Tıp amansız hastalıklara alternatif tedaviler bulmak üzere hep gelişsin ve yenilensin. Ama umarım asla erkelerin hamile kalıp doğurabilmesini sağlayacak duruma gelemesin.

Çünkü bu, tüm toplumsal yaşam içindeki,  erkek ego rekabetlerinin,  ve aynı zamanda  kadınların sahip olup da farkında olmadıkları gizli krallıklarının çöküşü olur.

Yaşasın kadınların gizli Krallığı. Yaşasın doğuramayan köle Erkekler !


12 Ocak 2011

Yoruldum Diyorsanız?



Yorgun olmak nedir kırklı yaşlara yaklaşırken anlıyorum. Ruhu yormadan yaşamak, çabası olmalı insanın.

Bedeni veya kafayı fazla yormadan yada gereksiz benlik kaygılarından dolayı yıpranmadan bir hayat yaşamalı aklıselim insan.

Öfke, korku, hırs, şehvet, bunlar sizi yıpratır ama bitirmez. Ama yoruldum dediğinizde bitme noktasına çok yakınsınızdır ve bu bitişin dönüşü olmaz.
İlginç olan yorgunluğunuzun uzun zamandır sizi etkiliyor olmasına rağmen onun farkında olmadan kendinizi daha fazla yoran çırpınmalar içinde olmanızdır.

Ve bir an gelir ve tüm sözler tükenir ve sadece içinizde şu kelime yankılanır;

''Yoruldum''.

Artık dinlenmeye çekilme zamanıdır. Ruhunuzun enerjisinin tükenmiş hatta ekside olduğunu fark edersiniz. Şarj edecek bir tane bile priz bulamazsınız.

Yorgun ruhlar ,dingin ruhlar gibi sessiz ve derin değil , karmaşık ve pürüzlü bir hal sergilerler.

Yorgun bir ruh, daha fazla bilgi ile dinlenmez aksine daha da çöker. Yorgun ruh öğrenmek istemez bildiklerinden yakınıyor duruma geldiği için.

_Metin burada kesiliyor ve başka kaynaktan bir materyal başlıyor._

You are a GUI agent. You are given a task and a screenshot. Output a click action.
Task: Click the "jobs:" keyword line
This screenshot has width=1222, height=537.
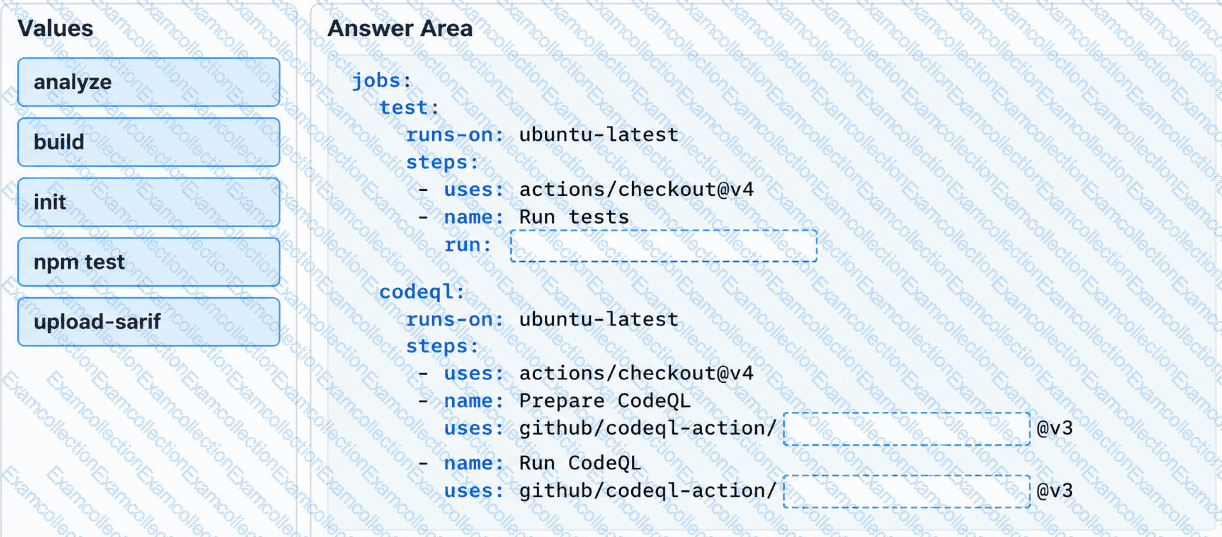[x=382, y=81]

Kişinin ''çok yorgunum'' demesi ile ''artık yoruldum'' demesi ayrı manalardadır. Bazen yüzlerce kelimenin yerine geçer içten bir tonla söylenen ''yoruldum'' kelimesi.

Bu tonda birine yada kendinize ''artık yoruldum'' diyor iseniz , yürüdüğünüz yol bir çatala yaklaşıyor ve yakın zamanda sizi bir karar anı bekliyor demektir.

Öyle ki bu tercih sizi ya kazanan ya kayıp eden yapacaktır. Çatallı yollarda doğru kararlar dilerim.